Last Days
Description
Book Introduction
Written in Jeff Dyer's own style
On the Style of Later Life
Geoff Dyer, who considers himself to be in the final years of his life, or at least as a writer, writes this book by focusing on the achievements of geniuses at the end of their careers.
What immediately stands out here is one of Dyer's unique talents: his extensive knowledge.
A wide range of music is presented, from Beethoven and Bob Dylan to ambient and jazz, while paintings and photographs feature works by William Turner, Giorgio de Chirico, and Edward Weston.
Needless to say, in Dyer's specialty, literature, numerous authors are listed.
But 『Last Days』 doesn't just introduce these numerous characters and anecdotes; it organizes them into a common flow.

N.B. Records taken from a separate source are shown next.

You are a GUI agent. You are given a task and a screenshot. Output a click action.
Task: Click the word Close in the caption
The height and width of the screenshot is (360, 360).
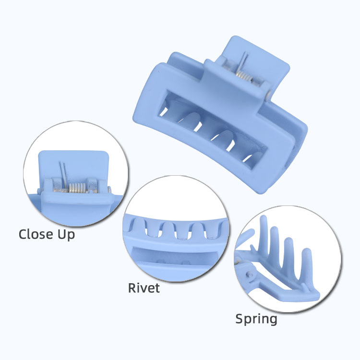[36, 234]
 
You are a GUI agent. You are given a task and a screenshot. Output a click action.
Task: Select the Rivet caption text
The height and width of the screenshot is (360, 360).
[144, 288]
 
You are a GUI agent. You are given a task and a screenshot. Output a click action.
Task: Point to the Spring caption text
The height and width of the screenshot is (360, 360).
[256, 319]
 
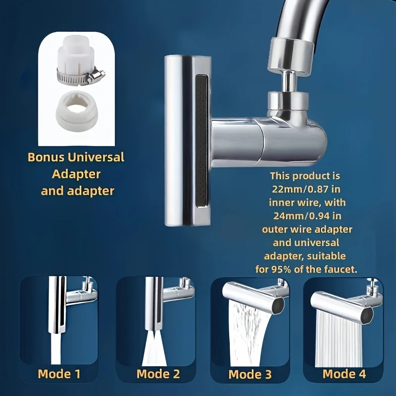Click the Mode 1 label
59,373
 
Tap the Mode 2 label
158,373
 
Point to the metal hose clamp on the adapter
79,77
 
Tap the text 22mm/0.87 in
304,189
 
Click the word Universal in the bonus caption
96,158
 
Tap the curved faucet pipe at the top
317,20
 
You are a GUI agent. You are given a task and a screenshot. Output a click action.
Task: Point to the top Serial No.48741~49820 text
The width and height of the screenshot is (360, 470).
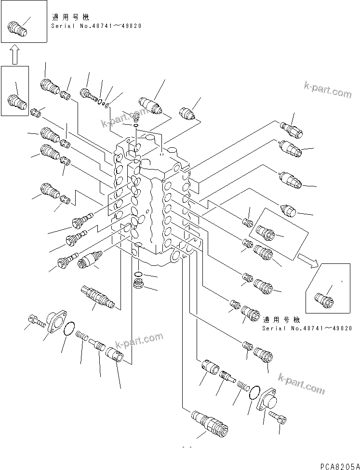click(96, 26)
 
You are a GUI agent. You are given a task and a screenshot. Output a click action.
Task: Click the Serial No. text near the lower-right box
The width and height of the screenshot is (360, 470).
click(307, 328)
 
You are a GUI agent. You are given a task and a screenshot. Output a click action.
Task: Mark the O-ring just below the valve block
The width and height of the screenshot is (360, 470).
click(138, 275)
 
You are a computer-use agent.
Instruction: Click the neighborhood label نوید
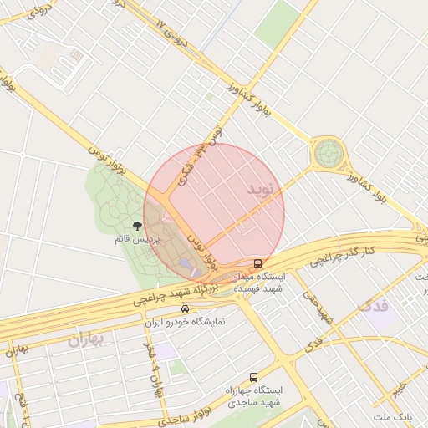coord(260,190)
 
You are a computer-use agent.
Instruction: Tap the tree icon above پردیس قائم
coord(137,226)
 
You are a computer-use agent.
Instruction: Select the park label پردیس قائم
coord(136,239)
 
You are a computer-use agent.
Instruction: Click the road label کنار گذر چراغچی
coord(337,252)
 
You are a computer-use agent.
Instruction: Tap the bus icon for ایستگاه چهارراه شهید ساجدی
coord(253,377)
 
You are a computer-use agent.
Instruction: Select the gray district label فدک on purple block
coord(372,307)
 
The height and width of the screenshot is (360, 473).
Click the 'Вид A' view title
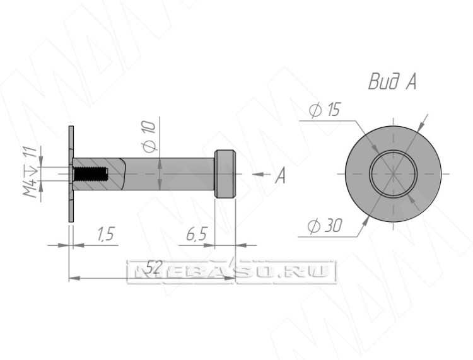pos(392,81)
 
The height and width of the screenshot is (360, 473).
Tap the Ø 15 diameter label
pos(325,110)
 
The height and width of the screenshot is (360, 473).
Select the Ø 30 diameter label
pos(325,226)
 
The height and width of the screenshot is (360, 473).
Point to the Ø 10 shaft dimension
pos(149,136)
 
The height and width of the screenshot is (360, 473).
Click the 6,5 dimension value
pos(197,234)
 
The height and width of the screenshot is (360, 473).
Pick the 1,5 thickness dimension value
pos(106,234)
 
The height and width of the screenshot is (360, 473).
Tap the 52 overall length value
pos(154,267)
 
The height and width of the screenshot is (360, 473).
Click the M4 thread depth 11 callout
pos(31,171)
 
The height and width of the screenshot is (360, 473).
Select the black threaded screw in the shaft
pos(90,174)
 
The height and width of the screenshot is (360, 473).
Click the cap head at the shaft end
pos(225,174)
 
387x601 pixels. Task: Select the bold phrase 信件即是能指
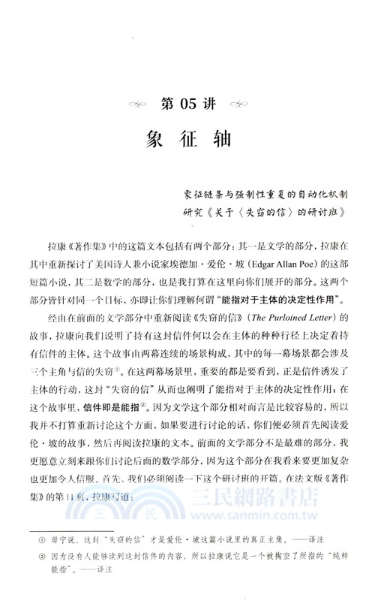point(113,406)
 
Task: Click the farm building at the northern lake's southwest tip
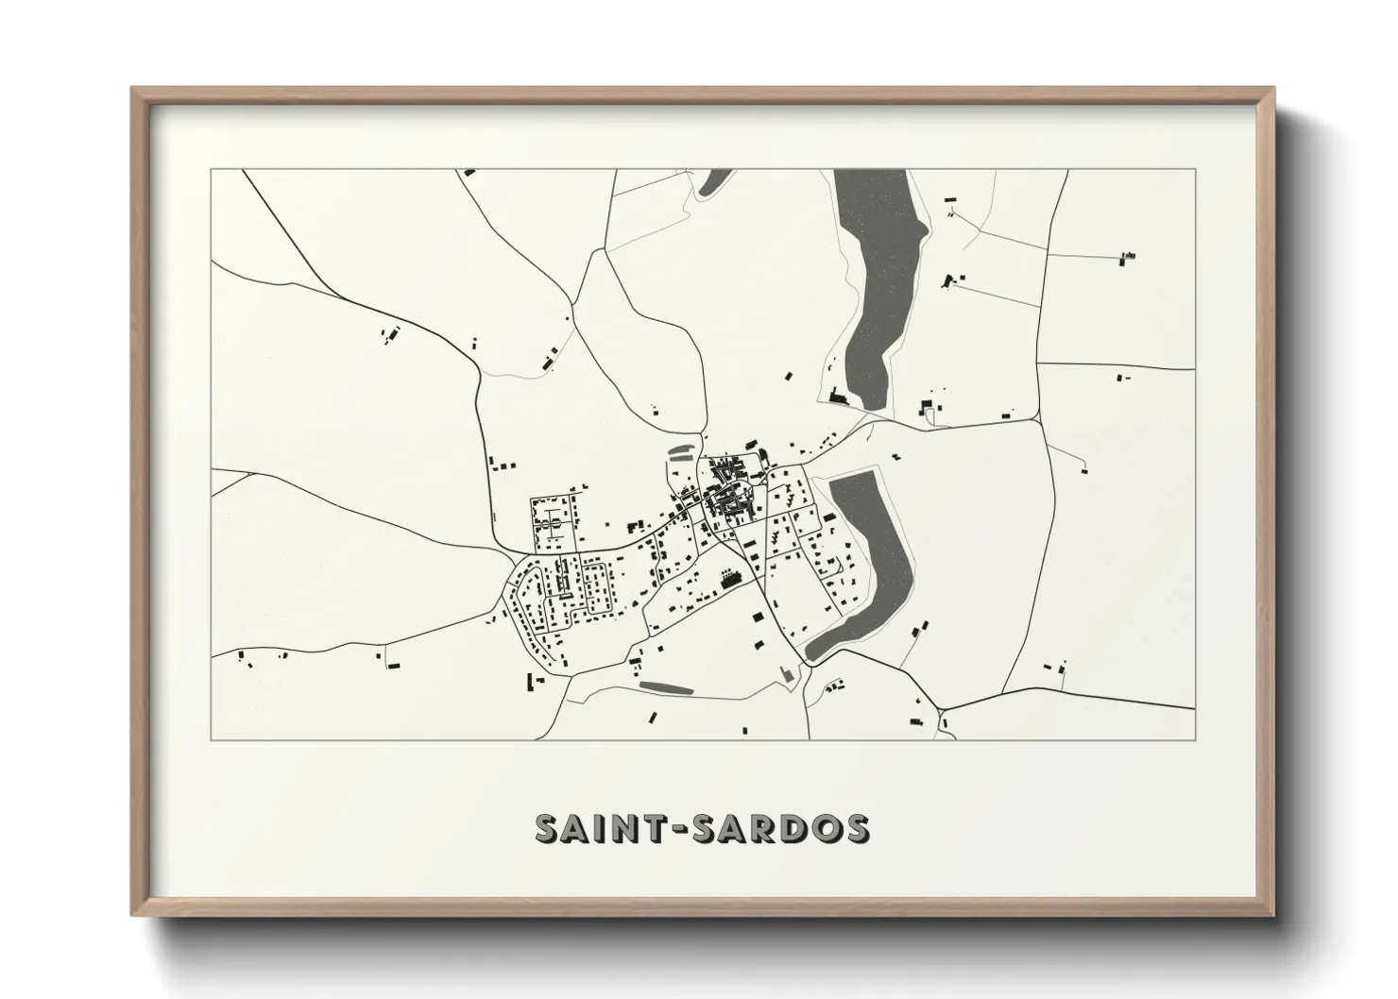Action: click(x=837, y=398)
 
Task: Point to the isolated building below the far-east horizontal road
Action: click(x=1121, y=378)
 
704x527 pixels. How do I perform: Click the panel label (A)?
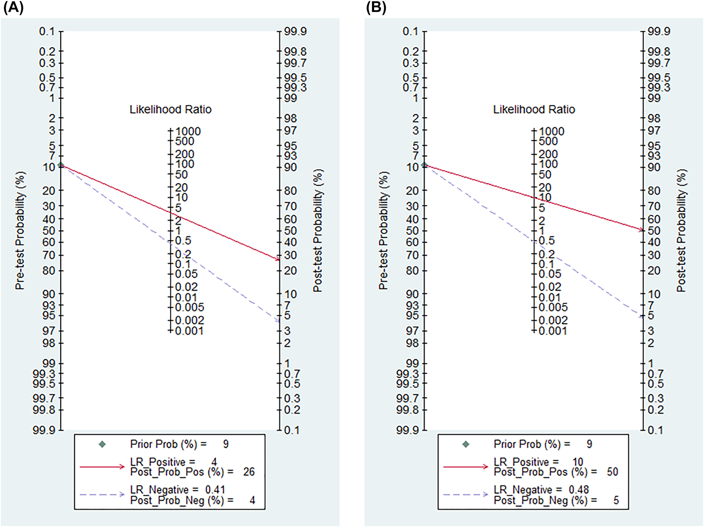click(13, 8)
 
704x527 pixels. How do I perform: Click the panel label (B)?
click(376, 8)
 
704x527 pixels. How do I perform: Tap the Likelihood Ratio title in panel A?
click(170, 110)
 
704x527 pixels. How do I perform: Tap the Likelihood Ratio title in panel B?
click(534, 110)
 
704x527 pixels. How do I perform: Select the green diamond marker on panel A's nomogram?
click(61, 165)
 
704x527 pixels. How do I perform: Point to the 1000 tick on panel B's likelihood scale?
click(551, 131)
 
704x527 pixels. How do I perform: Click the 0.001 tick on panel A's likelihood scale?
click(189, 331)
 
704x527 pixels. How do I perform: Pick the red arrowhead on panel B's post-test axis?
click(641, 230)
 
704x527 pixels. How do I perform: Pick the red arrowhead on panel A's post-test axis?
click(278, 259)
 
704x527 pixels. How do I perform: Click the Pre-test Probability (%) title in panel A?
click(20, 231)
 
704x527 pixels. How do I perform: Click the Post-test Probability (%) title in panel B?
click(681, 231)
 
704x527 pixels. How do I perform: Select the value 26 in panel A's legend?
click(249, 472)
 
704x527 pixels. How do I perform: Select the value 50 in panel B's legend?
click(612, 472)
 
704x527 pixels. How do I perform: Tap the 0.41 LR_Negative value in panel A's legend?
click(215, 490)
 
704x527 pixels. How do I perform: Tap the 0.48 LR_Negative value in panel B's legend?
click(579, 490)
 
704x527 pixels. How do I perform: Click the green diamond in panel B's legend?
click(466, 444)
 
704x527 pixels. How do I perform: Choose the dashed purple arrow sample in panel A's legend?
click(102, 494)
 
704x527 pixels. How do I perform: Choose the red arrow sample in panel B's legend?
click(465, 467)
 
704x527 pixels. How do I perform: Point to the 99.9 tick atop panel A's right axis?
click(295, 31)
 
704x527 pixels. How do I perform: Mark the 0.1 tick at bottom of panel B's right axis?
click(655, 430)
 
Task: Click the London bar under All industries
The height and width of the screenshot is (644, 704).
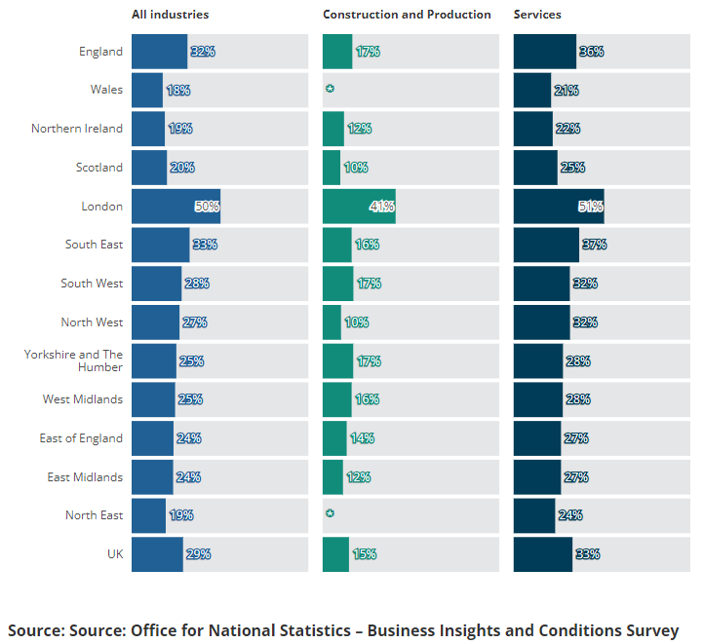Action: click(176, 207)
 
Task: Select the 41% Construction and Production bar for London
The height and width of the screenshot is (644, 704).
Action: click(359, 207)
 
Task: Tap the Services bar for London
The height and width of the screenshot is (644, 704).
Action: click(559, 207)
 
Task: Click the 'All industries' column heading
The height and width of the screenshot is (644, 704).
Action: click(170, 15)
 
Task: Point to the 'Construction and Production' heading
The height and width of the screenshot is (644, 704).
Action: click(407, 15)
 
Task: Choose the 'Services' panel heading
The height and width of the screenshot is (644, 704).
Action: click(537, 15)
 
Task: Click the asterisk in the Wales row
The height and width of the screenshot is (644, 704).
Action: click(330, 90)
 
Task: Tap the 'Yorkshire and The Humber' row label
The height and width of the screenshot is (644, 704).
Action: click(74, 360)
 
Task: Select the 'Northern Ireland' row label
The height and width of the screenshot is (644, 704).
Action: click(77, 129)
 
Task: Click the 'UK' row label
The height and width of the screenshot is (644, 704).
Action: click(115, 554)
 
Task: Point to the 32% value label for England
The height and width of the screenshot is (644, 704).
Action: click(203, 52)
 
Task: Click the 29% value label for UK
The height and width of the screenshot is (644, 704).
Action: click(199, 554)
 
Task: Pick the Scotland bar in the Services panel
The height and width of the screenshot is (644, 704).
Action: click(535, 168)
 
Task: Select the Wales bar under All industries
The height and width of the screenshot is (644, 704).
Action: click(147, 90)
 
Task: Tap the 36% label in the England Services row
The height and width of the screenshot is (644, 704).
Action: click(591, 52)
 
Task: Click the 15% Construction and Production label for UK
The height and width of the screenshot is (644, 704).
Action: click(365, 554)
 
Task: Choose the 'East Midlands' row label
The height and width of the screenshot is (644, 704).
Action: click(86, 477)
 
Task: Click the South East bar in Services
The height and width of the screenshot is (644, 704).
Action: click(546, 245)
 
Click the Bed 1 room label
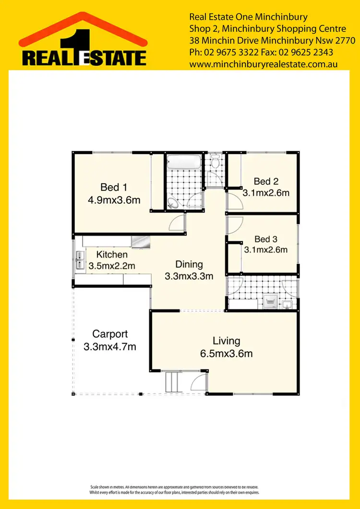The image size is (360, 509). [x=114, y=187]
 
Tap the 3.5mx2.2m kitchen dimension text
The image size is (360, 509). [x=112, y=265]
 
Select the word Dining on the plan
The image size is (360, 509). [x=189, y=264]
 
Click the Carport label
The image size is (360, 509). [x=110, y=334]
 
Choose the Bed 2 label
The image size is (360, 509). [x=266, y=181]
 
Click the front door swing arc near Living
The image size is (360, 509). [x=198, y=382]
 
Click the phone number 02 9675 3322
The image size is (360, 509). [x=226, y=52]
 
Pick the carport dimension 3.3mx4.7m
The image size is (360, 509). [x=110, y=346]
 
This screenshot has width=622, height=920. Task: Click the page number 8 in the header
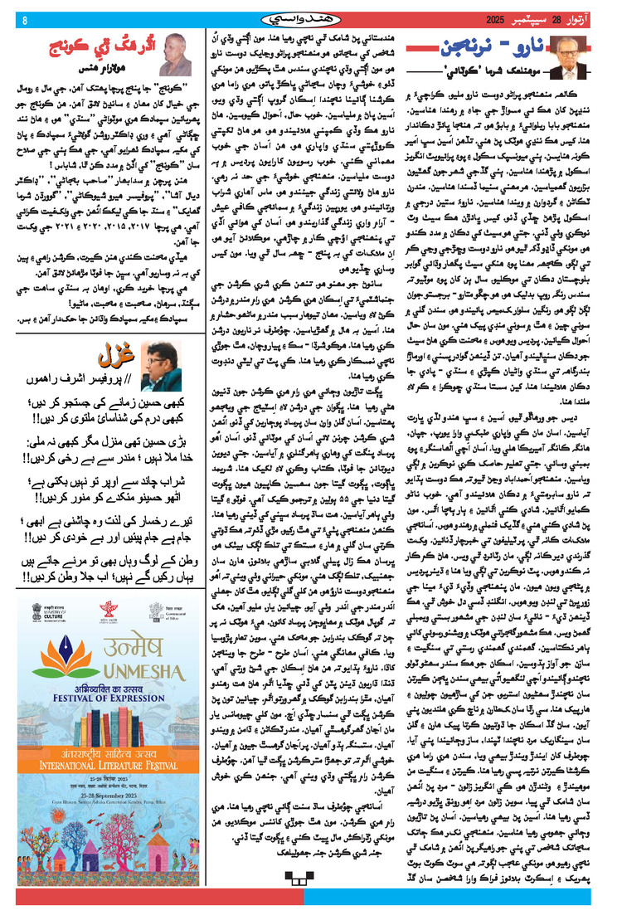click(x=24, y=20)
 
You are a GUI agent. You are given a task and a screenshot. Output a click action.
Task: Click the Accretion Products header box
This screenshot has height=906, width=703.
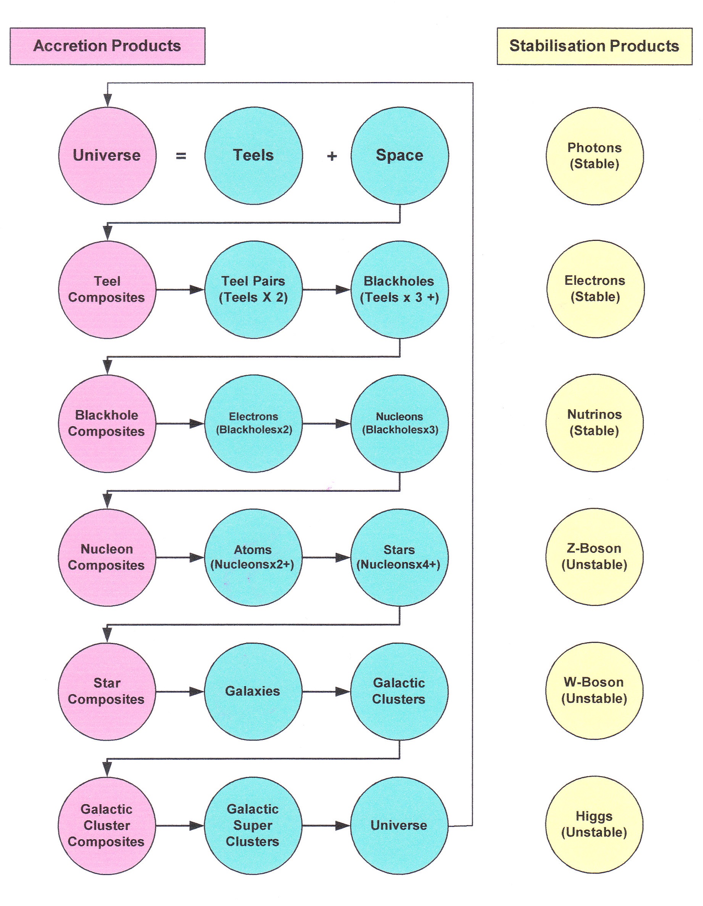click(x=107, y=46)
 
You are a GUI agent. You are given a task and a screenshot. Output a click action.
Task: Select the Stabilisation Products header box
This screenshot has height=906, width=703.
click(x=594, y=46)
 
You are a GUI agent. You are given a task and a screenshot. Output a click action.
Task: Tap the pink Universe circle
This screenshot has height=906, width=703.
click(x=107, y=155)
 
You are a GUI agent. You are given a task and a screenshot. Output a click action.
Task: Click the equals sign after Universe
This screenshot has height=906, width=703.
click(x=181, y=156)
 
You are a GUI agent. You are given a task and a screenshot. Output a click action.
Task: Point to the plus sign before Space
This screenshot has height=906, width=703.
click(x=331, y=156)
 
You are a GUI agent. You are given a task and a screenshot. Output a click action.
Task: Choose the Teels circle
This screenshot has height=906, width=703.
click(x=254, y=155)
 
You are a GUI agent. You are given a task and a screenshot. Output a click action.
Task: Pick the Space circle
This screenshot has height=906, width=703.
click(x=400, y=155)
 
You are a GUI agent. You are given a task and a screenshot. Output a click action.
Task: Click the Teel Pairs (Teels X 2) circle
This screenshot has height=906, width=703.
click(x=254, y=289)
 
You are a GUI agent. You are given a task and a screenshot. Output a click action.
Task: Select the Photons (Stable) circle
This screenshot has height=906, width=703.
click(x=594, y=156)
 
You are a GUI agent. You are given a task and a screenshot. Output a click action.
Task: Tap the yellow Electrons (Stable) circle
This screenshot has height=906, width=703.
click(x=595, y=289)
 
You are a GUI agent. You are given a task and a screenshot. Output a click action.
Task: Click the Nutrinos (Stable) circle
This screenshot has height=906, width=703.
click(x=594, y=423)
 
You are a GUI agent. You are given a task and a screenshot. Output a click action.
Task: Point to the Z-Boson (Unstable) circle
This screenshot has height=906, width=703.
click(x=594, y=557)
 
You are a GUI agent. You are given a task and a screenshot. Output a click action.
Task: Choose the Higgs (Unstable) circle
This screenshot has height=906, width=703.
click(x=594, y=825)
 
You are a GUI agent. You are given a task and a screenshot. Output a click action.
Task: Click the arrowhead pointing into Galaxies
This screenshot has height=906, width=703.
click(x=197, y=691)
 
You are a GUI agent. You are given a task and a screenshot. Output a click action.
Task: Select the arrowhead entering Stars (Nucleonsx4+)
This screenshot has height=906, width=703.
click(x=343, y=557)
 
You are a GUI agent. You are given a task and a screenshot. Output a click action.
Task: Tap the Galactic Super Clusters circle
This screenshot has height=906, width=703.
click(x=253, y=825)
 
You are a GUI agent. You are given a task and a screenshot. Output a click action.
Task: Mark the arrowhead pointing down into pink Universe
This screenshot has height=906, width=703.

The exterior of that flow is made up of the weariness and loneliness of Dyer's own life, a life that is fading away.
For example, perhaps no other writer could so sentimentally describe the last years of Friedrich Nietzsche as Michelle Schneider, author of Glenn Gould: Piano Solo.
'Nietzsche was lying in a room on the second floor of this house, and visitors would hear howls coming from the upper floor.
The screams sounded like an expression of mental pain, but in reality they had no meaning beyond the biological fact that they make sounds because they are alive.
The scream contained no painful memories, no vanished insights, not even the remains of a shattered mind.
(...) In August 1888, Nietzsche wrote a long letter with the postscript, “Some people are born after death,” but the last decade of his life raised the chilling possibility that life after death can begin even while one is still conceptually alive.
And he was preparing for that kind of life in advance.
He wrote:
“There is a great price to pay for immortality.
“You have to die many times while you are alive.” - From page 101 of the text
But Dyer also testifies to the special energies that only these dying flames possess.
As he quotes, moments arise where “matter is exchanged for light.”
This mysterious creative power, which appears only when the sun is fading away like the green light of dusk, colors 『Last Days』 with various colors.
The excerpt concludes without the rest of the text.